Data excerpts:
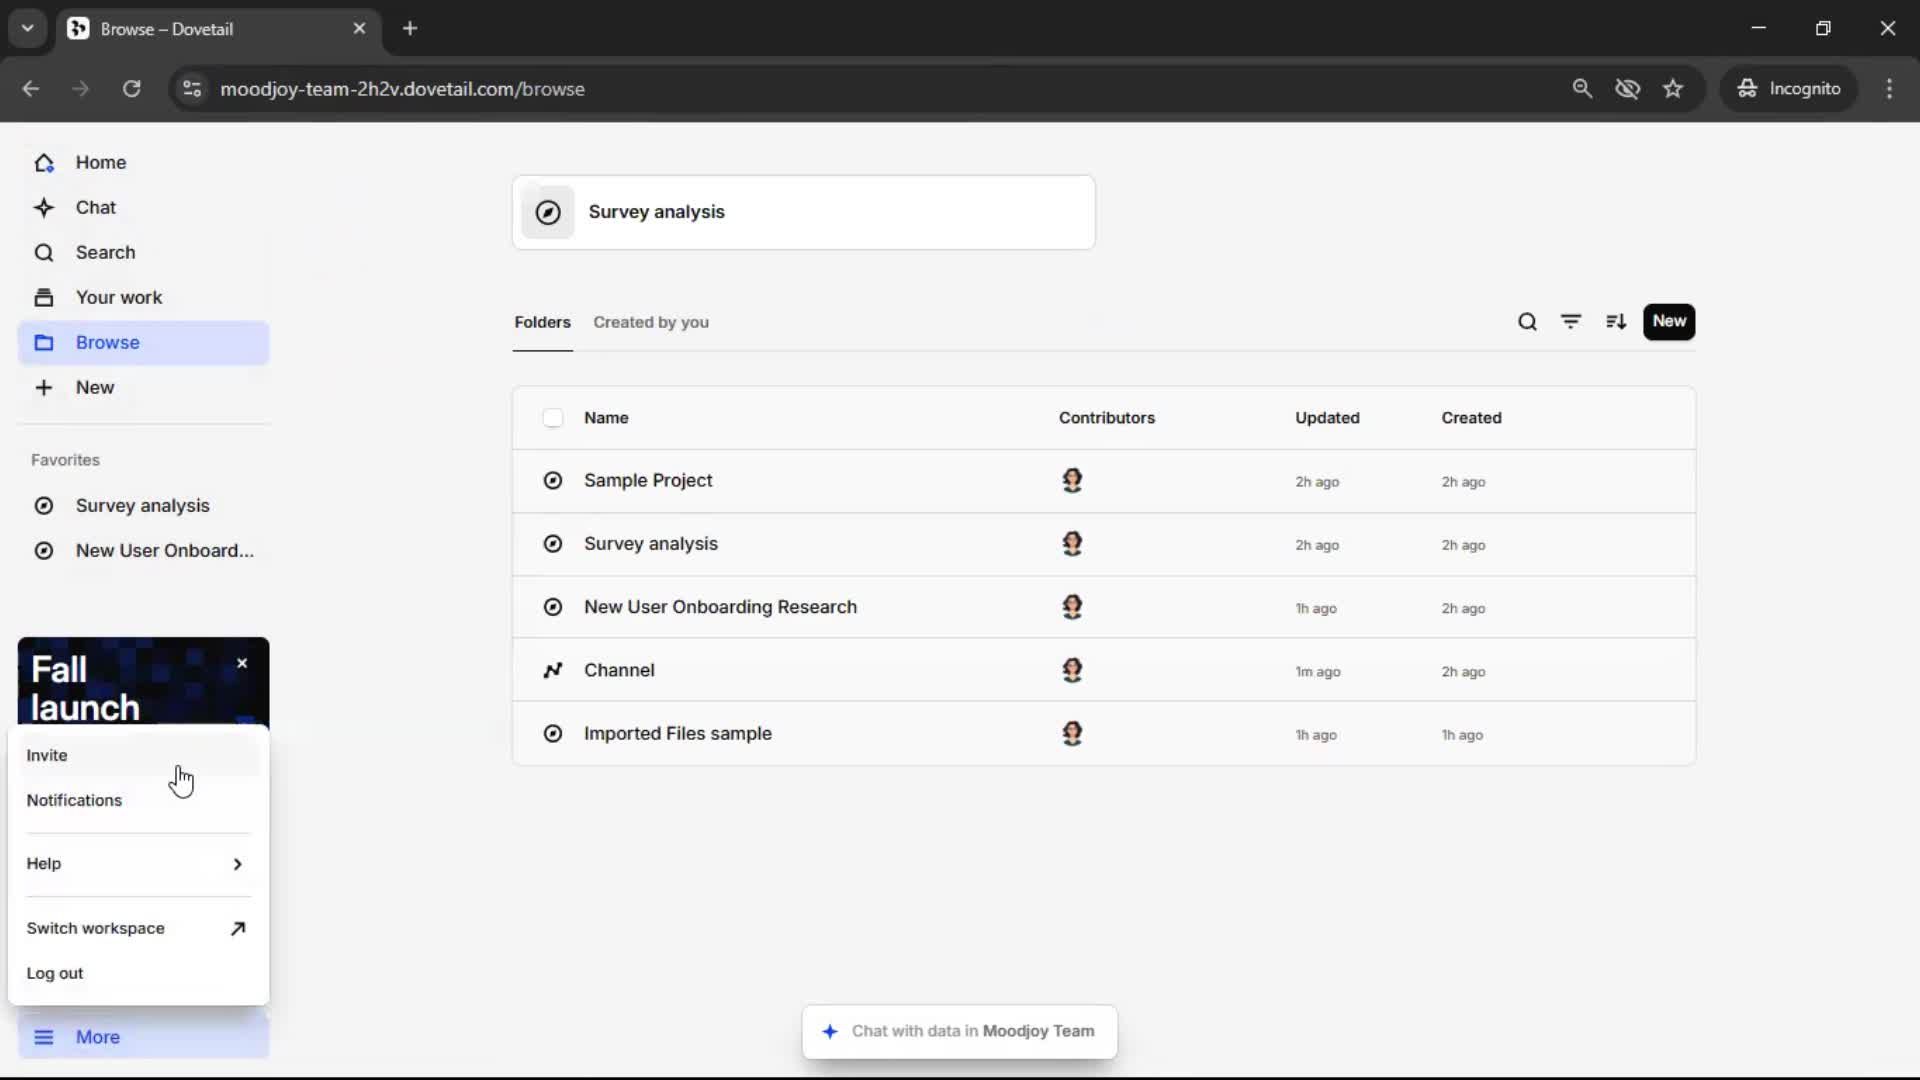Click the sort order icon
Image resolution: width=1920 pixels, height=1080 pixels.
click(x=1616, y=322)
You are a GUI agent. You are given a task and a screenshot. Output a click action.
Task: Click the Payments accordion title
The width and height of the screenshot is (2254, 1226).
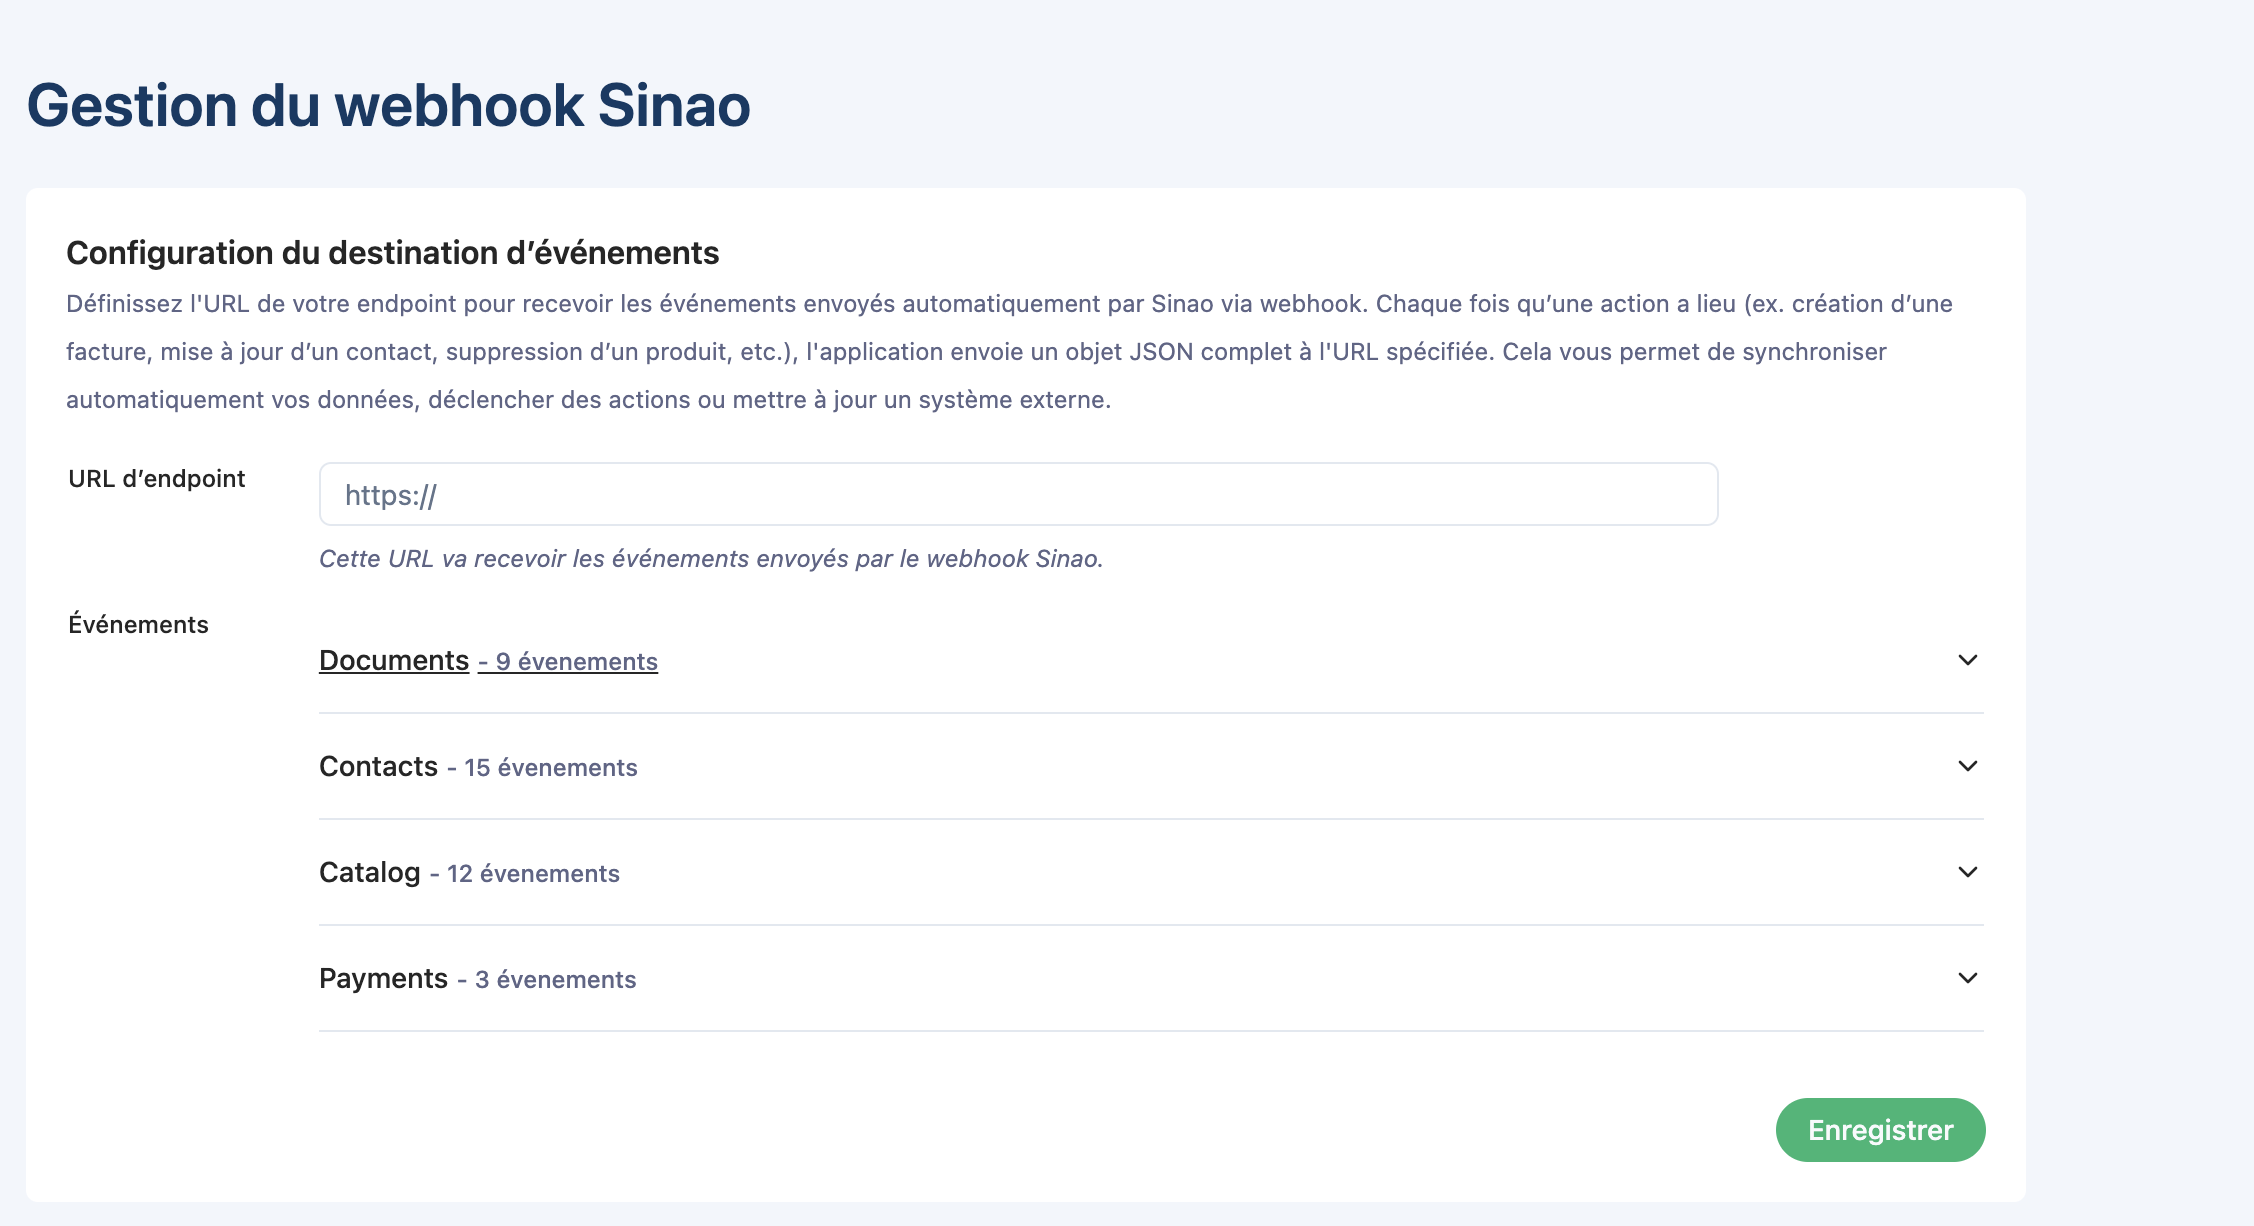coord(383,979)
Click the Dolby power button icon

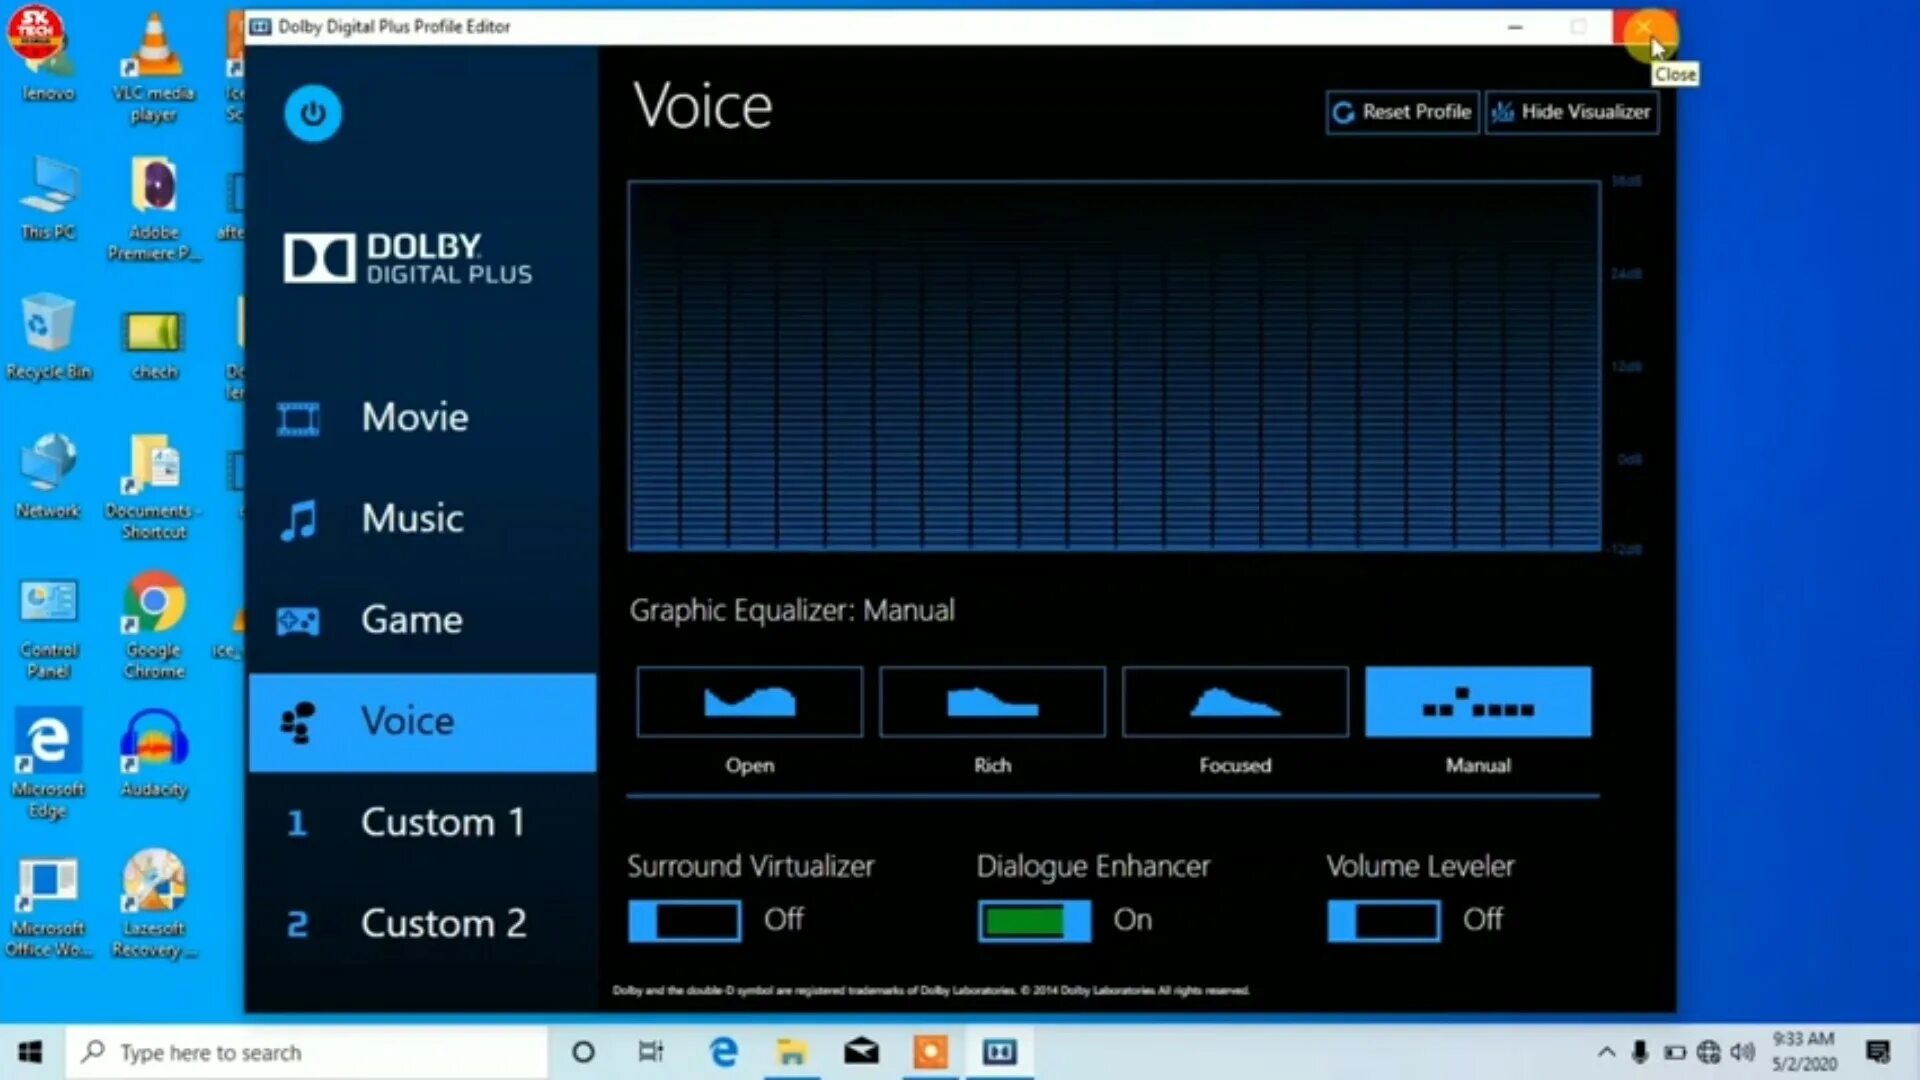point(313,113)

**What to work on:**
Copy exactly the lines from the line that has "You are a GUI" through the last line of the entries above, inclusive, and no others. Pictures do not go in the copy.

**Response to this exercise:**
You are a GUI agent. You are given a task and a screenshot. Output a click action.
Task: Click the Payments accordion title
The width and height of the screenshot is (2254, 1226).
coord(383,979)
Click the Dolby power button icon

point(313,113)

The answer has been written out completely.